What to work on: Whenever the word "computer" appears in a line of the listing, copy that line.

===== Exercise data =====

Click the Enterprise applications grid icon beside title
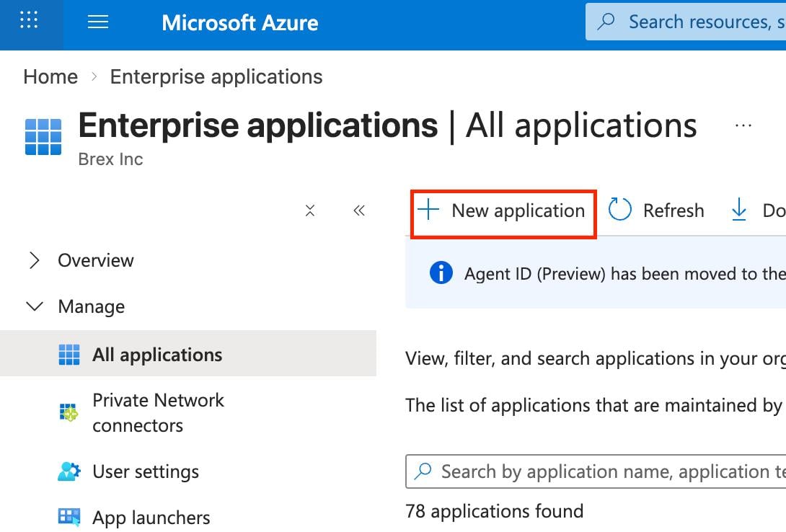This screenshot has width=786, height=532. point(43,136)
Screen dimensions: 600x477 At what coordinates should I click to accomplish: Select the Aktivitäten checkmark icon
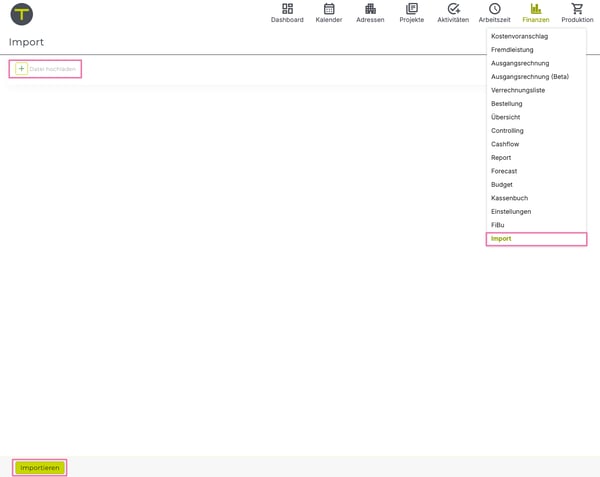(x=453, y=9)
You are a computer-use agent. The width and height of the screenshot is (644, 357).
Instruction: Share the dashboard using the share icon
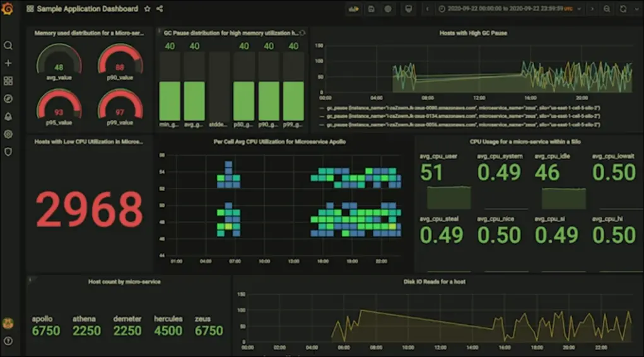click(160, 9)
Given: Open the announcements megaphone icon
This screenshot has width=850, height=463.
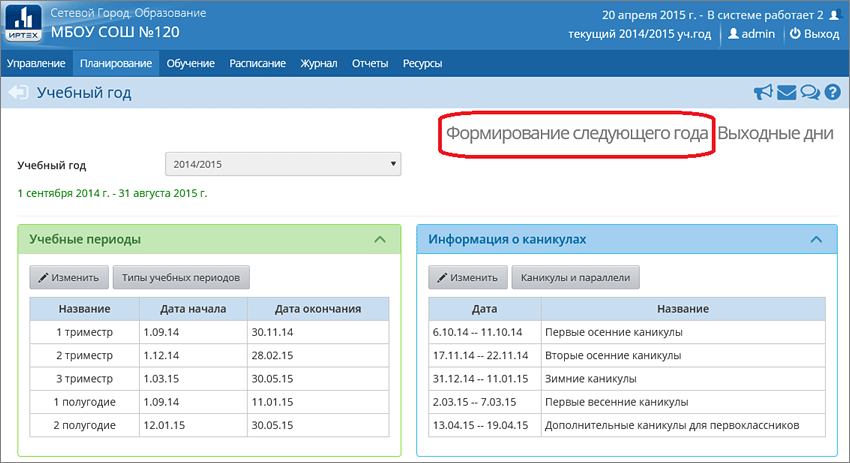Looking at the screenshot, I should pos(764,94).
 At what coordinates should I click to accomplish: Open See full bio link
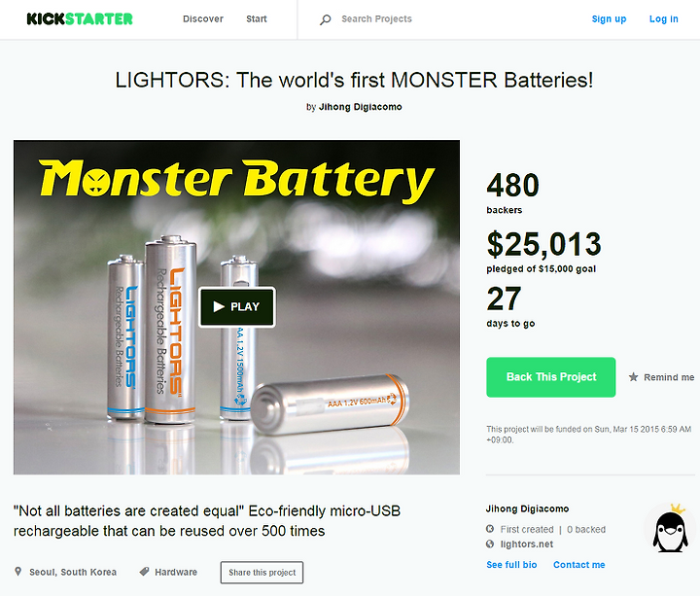coord(511,565)
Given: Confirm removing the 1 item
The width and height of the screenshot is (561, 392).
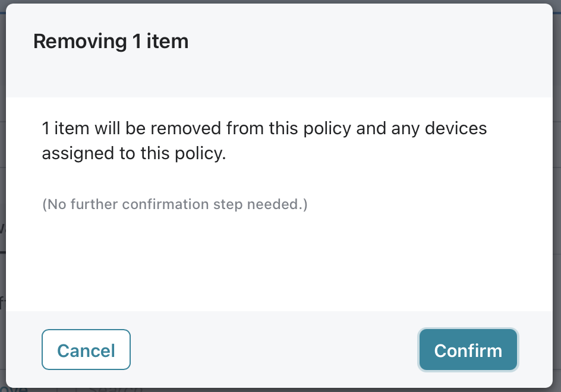Looking at the screenshot, I should (468, 350).
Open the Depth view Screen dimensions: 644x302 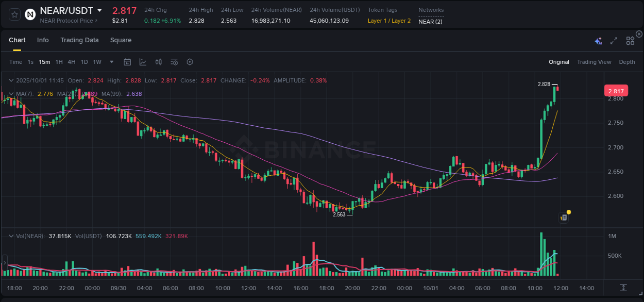[626, 62]
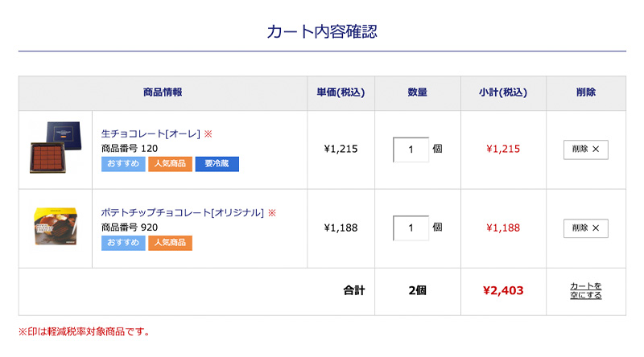Click the 生チョコレート[オーレ] product thumbnail
This screenshot has height=357, width=644.
pyautogui.click(x=56, y=148)
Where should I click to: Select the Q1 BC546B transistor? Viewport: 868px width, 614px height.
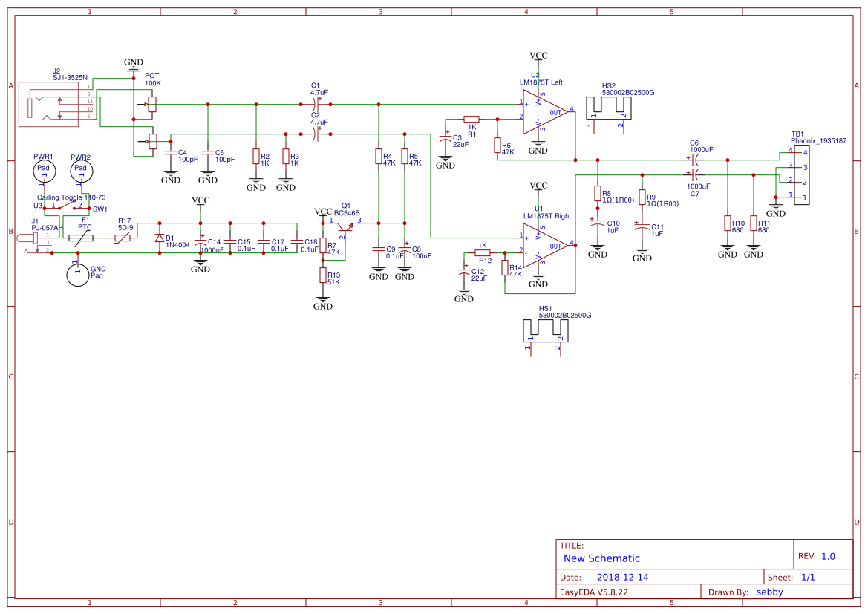tap(342, 225)
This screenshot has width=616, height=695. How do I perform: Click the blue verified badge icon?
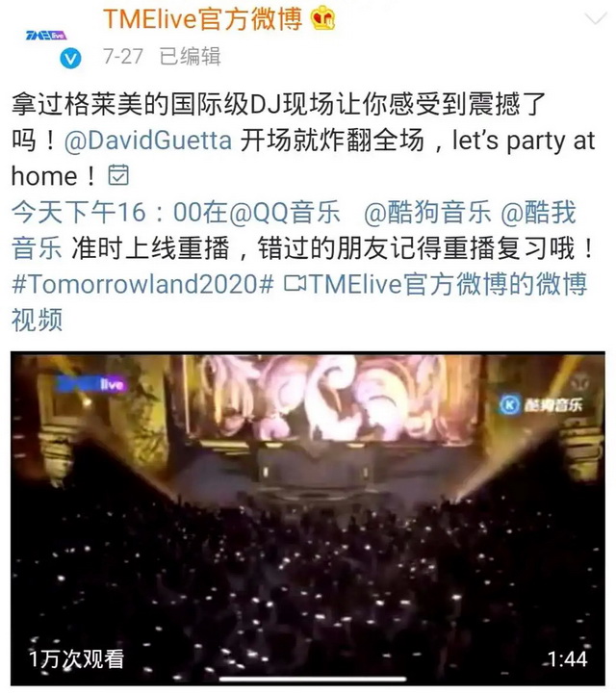[x=70, y=59]
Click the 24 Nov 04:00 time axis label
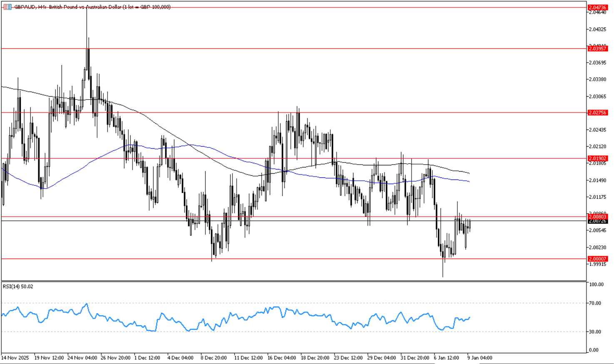Viewport: 614px width, 364px height. click(x=82, y=358)
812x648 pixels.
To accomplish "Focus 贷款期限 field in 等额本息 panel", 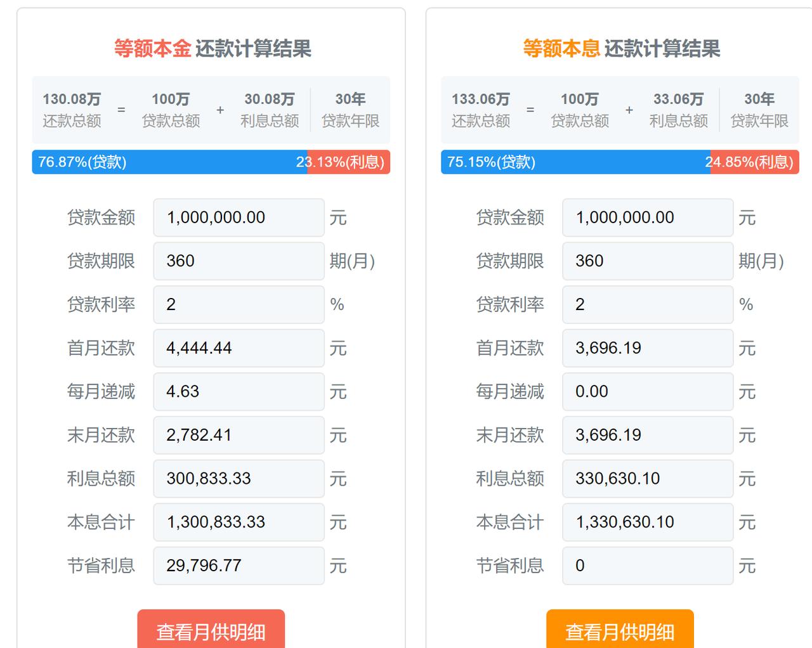I will pos(648,261).
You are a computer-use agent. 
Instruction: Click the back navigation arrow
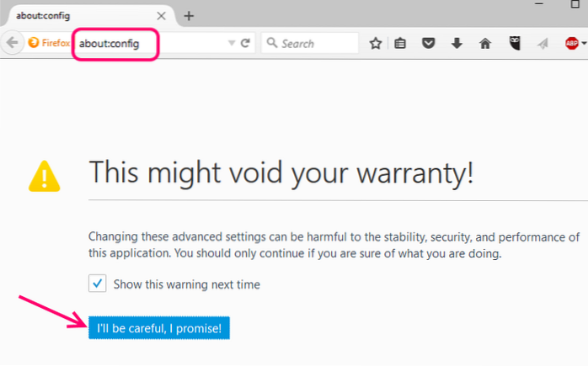pyautogui.click(x=12, y=44)
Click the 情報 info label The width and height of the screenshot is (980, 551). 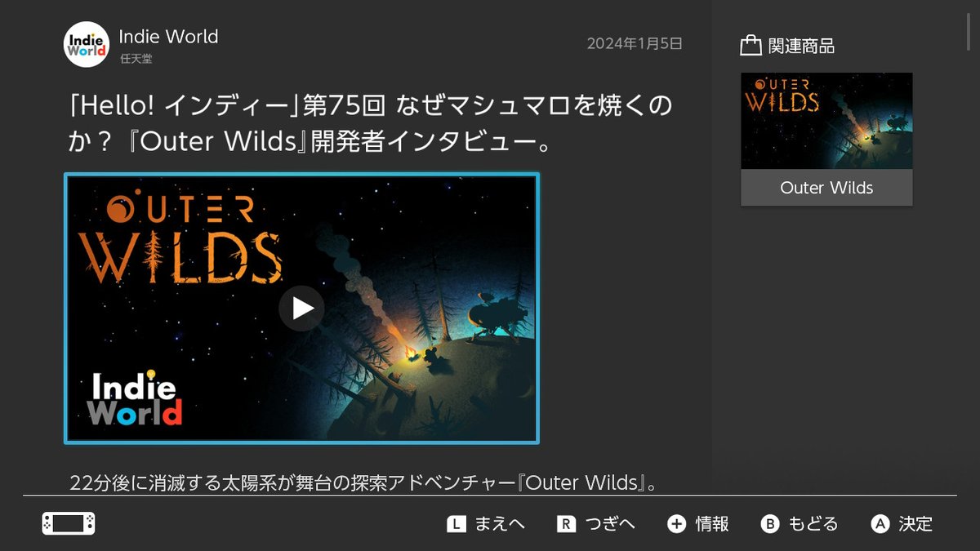712,524
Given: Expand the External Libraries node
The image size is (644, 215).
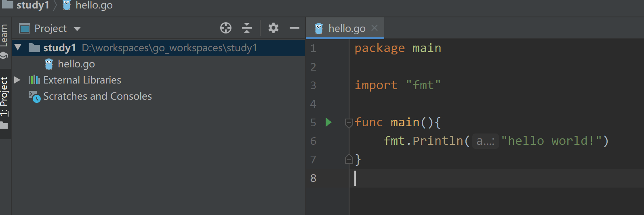Looking at the screenshot, I should (17, 80).
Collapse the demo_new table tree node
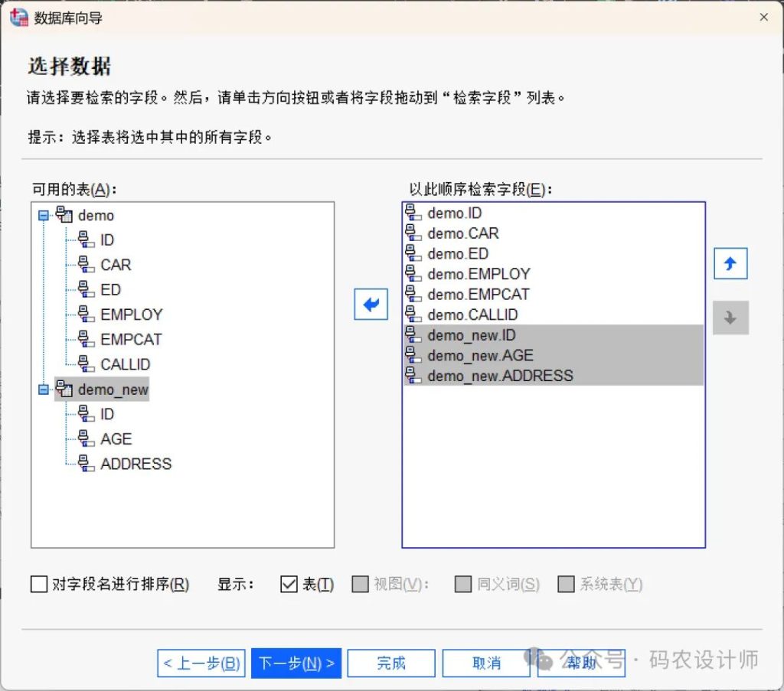 (44, 390)
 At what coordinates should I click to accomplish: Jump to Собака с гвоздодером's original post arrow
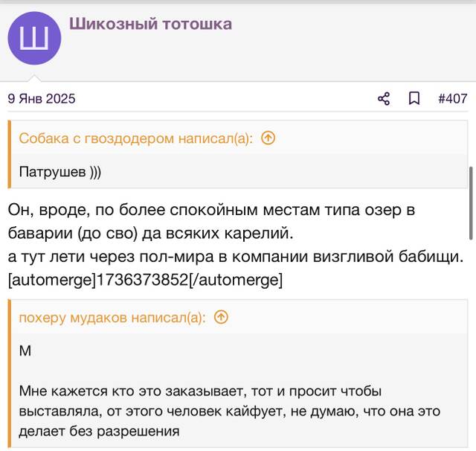pyautogui.click(x=268, y=138)
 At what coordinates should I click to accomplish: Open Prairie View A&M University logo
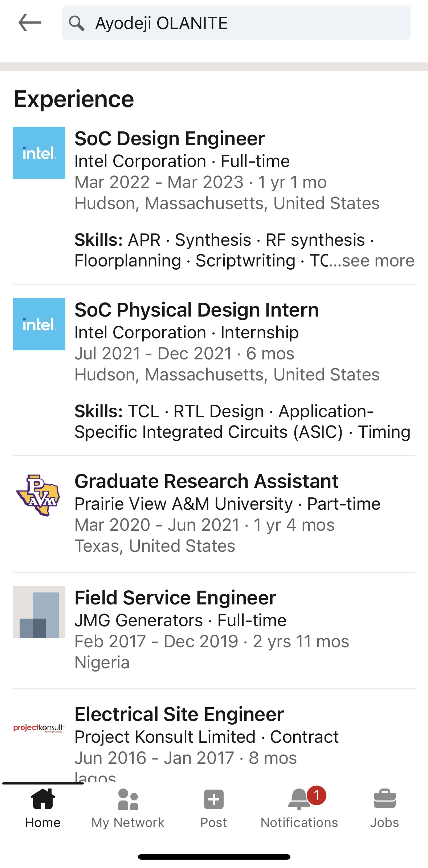(x=38, y=495)
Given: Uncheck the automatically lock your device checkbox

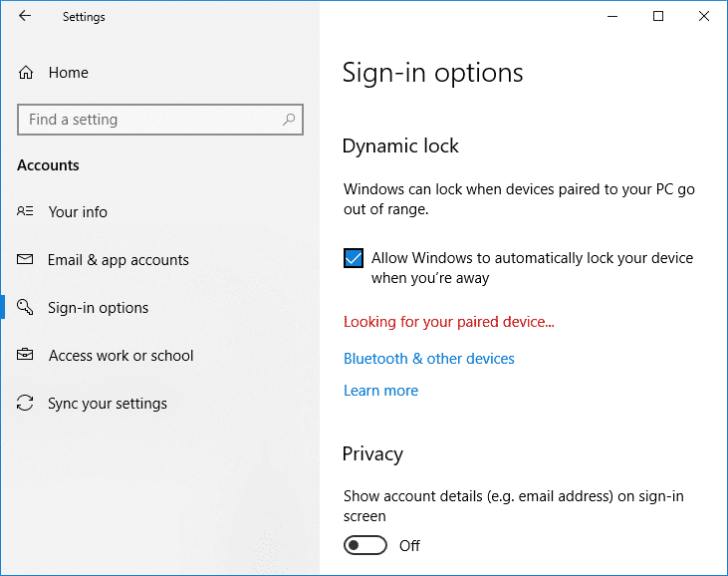Looking at the screenshot, I should pyautogui.click(x=354, y=258).
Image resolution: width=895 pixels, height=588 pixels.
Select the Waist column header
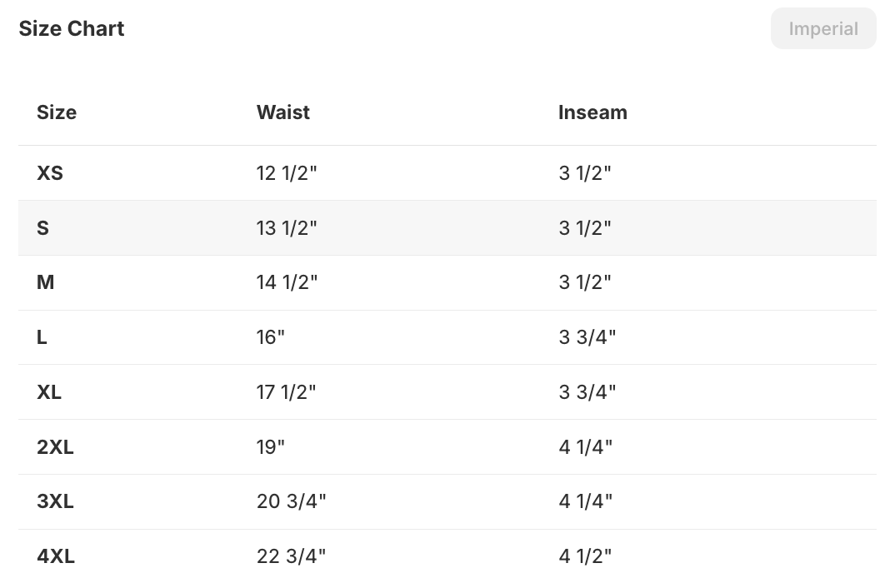(x=283, y=112)
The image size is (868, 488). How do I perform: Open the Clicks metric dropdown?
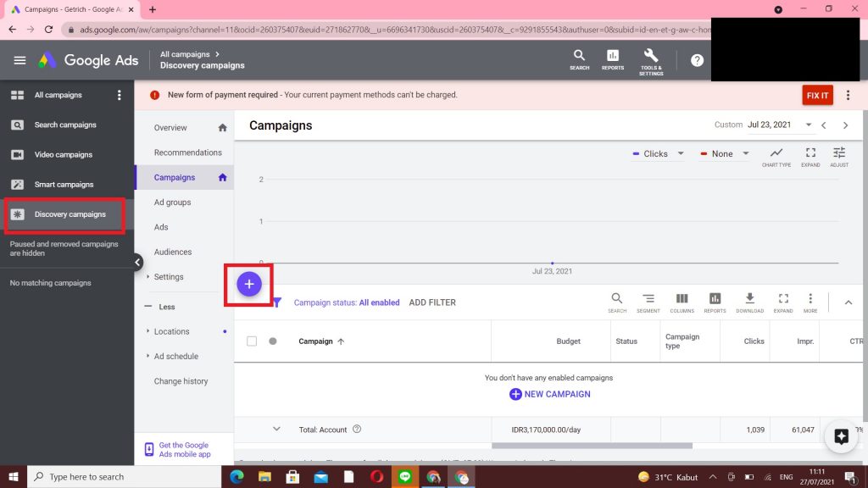coord(661,154)

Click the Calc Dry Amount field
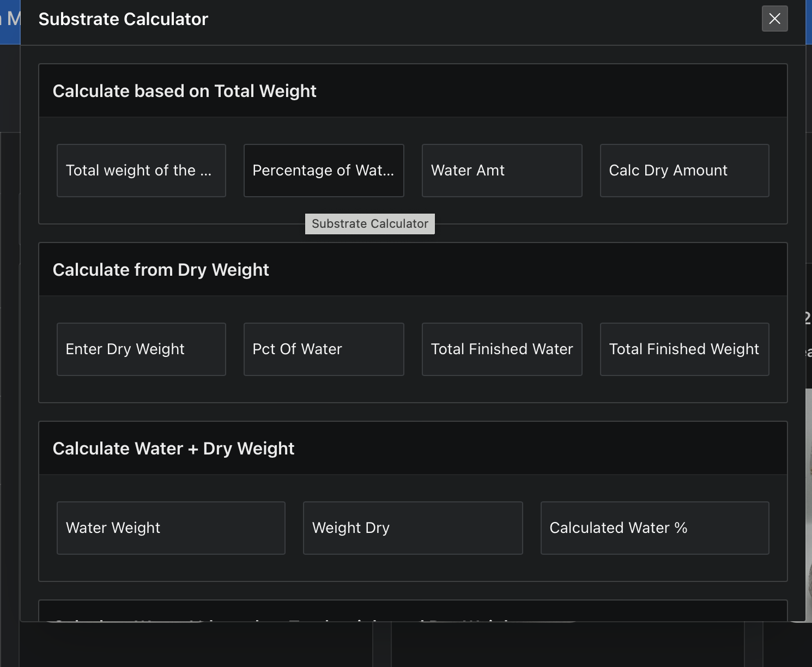pos(684,170)
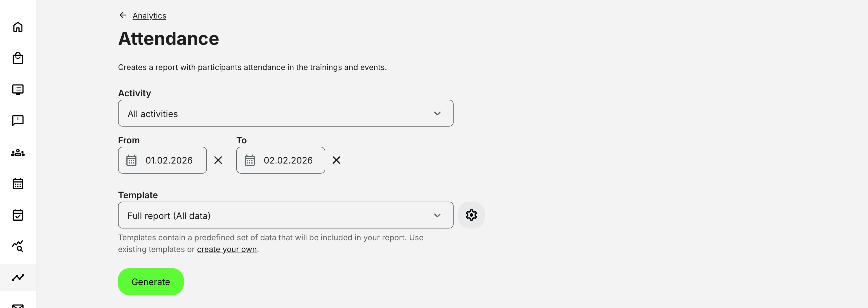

=====

Answer space:
You are a computer-use agent. The width and height of the screenshot is (644, 357).
You are a computer-use agent. 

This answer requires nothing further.